§ **Exercise instructions**
Transcribe the data that follows, exactly and in full.

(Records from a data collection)
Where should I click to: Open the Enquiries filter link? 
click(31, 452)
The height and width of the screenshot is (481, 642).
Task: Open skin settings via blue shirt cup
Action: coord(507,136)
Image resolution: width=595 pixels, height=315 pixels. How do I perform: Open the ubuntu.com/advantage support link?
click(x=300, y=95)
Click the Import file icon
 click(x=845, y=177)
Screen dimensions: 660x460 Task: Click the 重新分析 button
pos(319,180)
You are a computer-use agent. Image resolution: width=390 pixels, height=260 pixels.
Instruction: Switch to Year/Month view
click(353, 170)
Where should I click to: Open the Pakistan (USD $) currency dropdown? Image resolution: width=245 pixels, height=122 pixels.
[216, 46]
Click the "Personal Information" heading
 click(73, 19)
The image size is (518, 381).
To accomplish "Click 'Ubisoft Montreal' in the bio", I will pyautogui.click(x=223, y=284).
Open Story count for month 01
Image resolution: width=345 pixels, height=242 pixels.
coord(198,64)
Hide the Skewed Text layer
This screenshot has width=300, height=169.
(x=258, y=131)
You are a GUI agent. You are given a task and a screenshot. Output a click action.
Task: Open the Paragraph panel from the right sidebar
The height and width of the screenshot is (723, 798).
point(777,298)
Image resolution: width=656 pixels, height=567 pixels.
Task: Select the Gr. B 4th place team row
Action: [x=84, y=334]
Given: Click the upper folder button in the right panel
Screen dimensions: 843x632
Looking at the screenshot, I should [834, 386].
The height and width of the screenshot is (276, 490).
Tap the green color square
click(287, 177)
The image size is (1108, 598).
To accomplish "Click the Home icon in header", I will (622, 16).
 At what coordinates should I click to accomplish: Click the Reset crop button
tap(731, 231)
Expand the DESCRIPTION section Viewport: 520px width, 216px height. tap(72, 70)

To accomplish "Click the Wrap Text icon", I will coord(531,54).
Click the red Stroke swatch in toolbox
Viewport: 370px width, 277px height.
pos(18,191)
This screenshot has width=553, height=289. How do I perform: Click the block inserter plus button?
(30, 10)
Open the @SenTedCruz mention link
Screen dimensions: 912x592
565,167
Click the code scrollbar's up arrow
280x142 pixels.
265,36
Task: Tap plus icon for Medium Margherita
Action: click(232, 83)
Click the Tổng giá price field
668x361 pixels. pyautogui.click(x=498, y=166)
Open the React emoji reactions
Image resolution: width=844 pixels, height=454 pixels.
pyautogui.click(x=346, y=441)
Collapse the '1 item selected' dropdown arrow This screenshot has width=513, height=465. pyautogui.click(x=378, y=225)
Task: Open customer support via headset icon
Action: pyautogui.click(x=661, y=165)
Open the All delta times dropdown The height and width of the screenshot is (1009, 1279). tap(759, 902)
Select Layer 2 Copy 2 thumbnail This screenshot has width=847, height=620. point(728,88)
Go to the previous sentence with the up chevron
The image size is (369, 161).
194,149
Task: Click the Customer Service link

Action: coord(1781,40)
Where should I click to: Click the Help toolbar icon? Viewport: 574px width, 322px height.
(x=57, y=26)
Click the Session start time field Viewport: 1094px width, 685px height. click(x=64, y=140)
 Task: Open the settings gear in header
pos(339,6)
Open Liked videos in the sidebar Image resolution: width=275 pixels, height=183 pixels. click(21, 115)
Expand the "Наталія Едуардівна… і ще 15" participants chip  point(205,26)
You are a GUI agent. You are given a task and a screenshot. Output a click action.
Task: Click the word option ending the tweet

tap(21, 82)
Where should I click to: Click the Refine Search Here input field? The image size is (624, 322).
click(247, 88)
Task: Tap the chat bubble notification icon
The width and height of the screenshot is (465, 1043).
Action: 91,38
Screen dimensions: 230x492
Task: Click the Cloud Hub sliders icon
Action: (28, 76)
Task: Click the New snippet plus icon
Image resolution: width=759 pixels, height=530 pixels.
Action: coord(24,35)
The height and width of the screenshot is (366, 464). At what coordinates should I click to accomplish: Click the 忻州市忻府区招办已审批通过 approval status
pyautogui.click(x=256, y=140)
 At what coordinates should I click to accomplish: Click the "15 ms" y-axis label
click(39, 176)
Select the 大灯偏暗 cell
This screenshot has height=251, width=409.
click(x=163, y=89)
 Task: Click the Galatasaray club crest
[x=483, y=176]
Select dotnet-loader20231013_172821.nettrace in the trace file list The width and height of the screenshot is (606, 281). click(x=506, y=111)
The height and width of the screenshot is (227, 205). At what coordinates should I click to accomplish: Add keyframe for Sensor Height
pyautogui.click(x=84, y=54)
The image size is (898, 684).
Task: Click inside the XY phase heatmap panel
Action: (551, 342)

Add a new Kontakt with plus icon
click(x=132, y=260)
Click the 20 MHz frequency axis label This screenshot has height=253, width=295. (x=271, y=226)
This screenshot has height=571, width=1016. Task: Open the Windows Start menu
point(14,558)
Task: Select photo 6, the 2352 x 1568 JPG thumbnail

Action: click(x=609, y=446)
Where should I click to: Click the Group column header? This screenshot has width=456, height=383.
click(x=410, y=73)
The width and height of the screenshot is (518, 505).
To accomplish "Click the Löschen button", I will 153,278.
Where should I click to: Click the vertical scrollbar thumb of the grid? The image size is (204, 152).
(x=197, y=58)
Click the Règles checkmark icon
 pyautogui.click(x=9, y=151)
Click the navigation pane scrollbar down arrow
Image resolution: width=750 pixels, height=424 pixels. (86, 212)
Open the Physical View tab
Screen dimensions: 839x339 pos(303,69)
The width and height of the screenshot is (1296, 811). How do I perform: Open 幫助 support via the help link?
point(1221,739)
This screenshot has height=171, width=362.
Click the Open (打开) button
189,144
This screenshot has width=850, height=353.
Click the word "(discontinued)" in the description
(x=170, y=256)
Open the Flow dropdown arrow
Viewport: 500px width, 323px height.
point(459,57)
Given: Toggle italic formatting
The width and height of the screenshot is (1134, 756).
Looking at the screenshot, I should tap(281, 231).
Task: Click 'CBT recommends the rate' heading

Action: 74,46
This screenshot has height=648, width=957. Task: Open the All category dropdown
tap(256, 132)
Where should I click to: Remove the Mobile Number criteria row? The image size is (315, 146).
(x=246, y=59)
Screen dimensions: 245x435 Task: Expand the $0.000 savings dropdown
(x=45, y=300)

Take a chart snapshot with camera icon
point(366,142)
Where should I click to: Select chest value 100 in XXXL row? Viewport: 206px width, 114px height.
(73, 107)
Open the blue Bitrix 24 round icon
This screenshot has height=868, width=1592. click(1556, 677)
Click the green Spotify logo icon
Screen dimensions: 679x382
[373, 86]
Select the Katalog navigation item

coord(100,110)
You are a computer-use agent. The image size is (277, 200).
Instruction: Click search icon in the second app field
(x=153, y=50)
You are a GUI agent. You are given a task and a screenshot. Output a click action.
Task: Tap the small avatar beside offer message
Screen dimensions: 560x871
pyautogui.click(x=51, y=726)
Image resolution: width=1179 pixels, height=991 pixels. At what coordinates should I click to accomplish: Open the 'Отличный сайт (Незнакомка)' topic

§ **Solution below**
Where should I click to: Open the Enquiries filter link? 
click(31, 452)
The height and width of the screenshot is (481, 642).
Task: Open skin settings via blue shirt cup
Action: coord(507,136)
Image resolution: width=595 pixels, height=315 pixels. How do I perform: Open the ubuntu.com/advantage support link?
click(x=300, y=95)
Click the Import file icon
 click(x=845, y=177)
Screen dimensions: 660x460 Task: Click the 重新分析 button
pos(319,180)
You are a computer-use agent. Image resolution: width=390 pixels, height=260 pixels.
Instruction: Switch to Year/Month view
click(353, 170)
Where should I click to: Open the Pakistan (USD $) currency dropdown? Image resolution: width=245 pixels, height=122 pixels.
[216, 46]
Click the "Personal Information" heading
 click(73, 19)
The image size is (518, 381).
To accomplish "Click 'Ubisoft Montreal' in the bio", I will pyautogui.click(x=223, y=284).
Open Story count for month 01
Image resolution: width=345 pixels, height=242 pixels.
coord(198,64)
Hide the Skewed Text layer
This screenshot has width=300, height=169.
(x=258, y=131)
You are a GUI agent. You are given a task and a screenshot. Output a click action.
Task: Open the Paragraph panel from the right sidebar
The height and width of the screenshot is (723, 798).
point(777,298)
Image resolution: width=656 pixels, height=567 pixels.
Task: Select the Gr. B 4th place team row
Action: [x=84, y=334]
Given: Click the upper folder button in the right panel
Screen dimensions: 843x632
Looking at the screenshot, I should [834, 386].
The height and width of the screenshot is (276, 490).
Tap the green color square
click(287, 177)
The image size is (1108, 598).
To accomplish "Click the Home icon in header", I will (622, 16).
 At what coordinates should I click to accomplish: Click the Reset crop button
tap(731, 231)
Expand the DESCRIPTION section Viewport: 520px width, 216px height. tap(72, 70)

To accomplish "Click the Wrap Text icon", I will coord(531,54).
Click the red Stroke swatch in toolbox
Viewport: 370px width, 277px height.
pos(18,191)
This screenshot has width=553, height=289. How do I perform: Click the block inserter plus button?
(30, 10)
Open the @SenTedCruz mention link
Screen dimensions: 912x592
565,167
Click the code scrollbar's up arrow
280x142 pixels.
265,36
Task: Tap plus icon for Medium Margherita
Action: click(232, 83)
Click the Tổng giá price field
668x361 pixels. pyautogui.click(x=498, y=166)
Open the React emoji reactions
Image resolution: width=844 pixels, height=454 pixels.
pyautogui.click(x=346, y=441)
Collapse the '1 item selected' dropdown arrow This screenshot has width=513, height=465. pyautogui.click(x=378, y=225)
Task: Open customer support via headset icon
Action: pyautogui.click(x=661, y=165)
Open the All delta times dropdown The height and width of the screenshot is (1009, 1279). tap(759, 902)
Select Layer 2 Copy 2 thumbnail This screenshot has width=847, height=620. point(728,88)
Go to the previous sentence with the up chevron
The image size is (369, 161).
194,149
Task: Click the Customer Service link

Action: coord(1781,40)
Where should I click to: Click the Help toolbar icon? Viewport: 574px width, 322px height.
(x=57, y=26)
Click the Session start time field Viewport: 1094px width, 685px height. click(x=64, y=140)
 Task: Open the settings gear in header
pos(339,6)
Open Liked videos in the sidebar Image resolution: width=275 pixels, height=183 pixels. click(21, 115)
Expand the "Наталія Едуардівна… і ще 15" participants chip  point(205,26)
You are a GUI agent. You are given a task and a screenshot. Output a click action.
Task: Click the word option ending the tweet

tap(21, 82)
Where should I click to: Click the Refine Search Here input field? The image size is (624, 322).
click(247, 88)
Task: Tap the chat bubble notification icon
The width and height of the screenshot is (465, 1043).
Action: 91,38
Screen dimensions: 230x492
Task: Click the Cloud Hub sliders icon
Action: (28, 76)
Task: Click the New snippet plus icon
Image resolution: width=759 pixels, height=530 pixels.
Action: coord(24,35)
The height and width of the screenshot is (366, 464). At what coordinates should I click to accomplish: Click the 忻州市忻府区招办已审批通过 approval status
pyautogui.click(x=256, y=140)
 At what coordinates should I click to accomplish: Click the "15 ms" y-axis label
click(39, 176)
Select the 大灯偏暗 cell
This screenshot has height=251, width=409.
click(x=163, y=89)
 Task: Click the Galatasaray club crest
[x=483, y=176]
Select dotnet-loader20231013_172821.nettrace in the trace file list The width and height of the screenshot is (606, 281). click(x=506, y=111)
The height and width of the screenshot is (227, 205). At what coordinates should I click to accomplish: Add keyframe for Sensor Height
pyautogui.click(x=84, y=54)
The image size is (898, 684).
Task: Click inside the XY phase heatmap panel
Action: (551, 342)

Add a new Kontakt with plus icon
click(x=132, y=260)
Click the 20 MHz frequency axis label This screenshot has height=253, width=295. (x=271, y=226)
This screenshot has height=571, width=1016. Task: Open the Windows Start menu
point(14,558)
Task: Select photo 6, the 2352 x 1568 JPG thumbnail

Action: click(x=609, y=446)
Where should I click to: Click the Group column header? This screenshot has width=456, height=383.
click(x=410, y=73)
The width and height of the screenshot is (518, 505).
To accomplish "Click the Löschen button", I will 153,278.
Where should I click to: Click the vertical scrollbar thumb of the grid? The image size is (204, 152).
(x=197, y=58)
Click the Règles checkmark icon
 pyautogui.click(x=9, y=151)
Click the navigation pane scrollbar down arrow
Image resolution: width=750 pixels, height=424 pixels. (86, 212)
Open the Physical View tab
Screen dimensions: 839x339 pos(303,69)
The width and height of the screenshot is (1296, 811). How do I perform: Open 幫助 support via the help link?
point(1221,739)
This screenshot has height=171, width=362.
Click the Open (打开) button
189,144
This screenshot has width=850, height=353.
Click the word "(discontinued)" in the description
(x=170, y=256)
Open the Flow dropdown arrow
Viewport: 500px width, 323px height.
point(459,57)
Given: Toggle italic formatting
The width and height of the screenshot is (1134, 756).
Looking at the screenshot, I should tap(281, 231).
Task: Click 'CBT recommends the rate' heading

Action: 74,46
This screenshot has height=648, width=957. Task: Open the All category dropdown
tap(256, 132)
Where should I click to: Remove the Mobile Number criteria row? The image size is (315, 146).
(x=246, y=59)
Screen dimensions: 245x435 Task: Expand the $0.000 savings dropdown
(x=45, y=300)

Take a chart snapshot with camera icon
point(366,142)
Where should I click to: Select chest value 100 in XXXL row? Viewport: 206px width, 114px height.
(73, 107)
Open the blue Bitrix 24 round icon
This screenshot has height=868, width=1592. click(1556, 677)
Click the green Spotify logo icon
Screen dimensions: 679x382
[373, 86]
Select the Katalog navigation item

coord(100,110)
You are a computer-use agent. The image size is (277, 200).
Instruction: Click search icon in the second app field
(x=153, y=50)
You are a GUI agent. You are given a task and a screenshot. Output a click action.
Task: Tap the small avatar beside offer message
Screen dimensions: 560x871
pyautogui.click(x=51, y=726)
Image resolution: width=1179 pixels, height=991 pixels. At what coordinates should I click to accomplish: Open the 'Отличный сайт (Незнакомка)' topic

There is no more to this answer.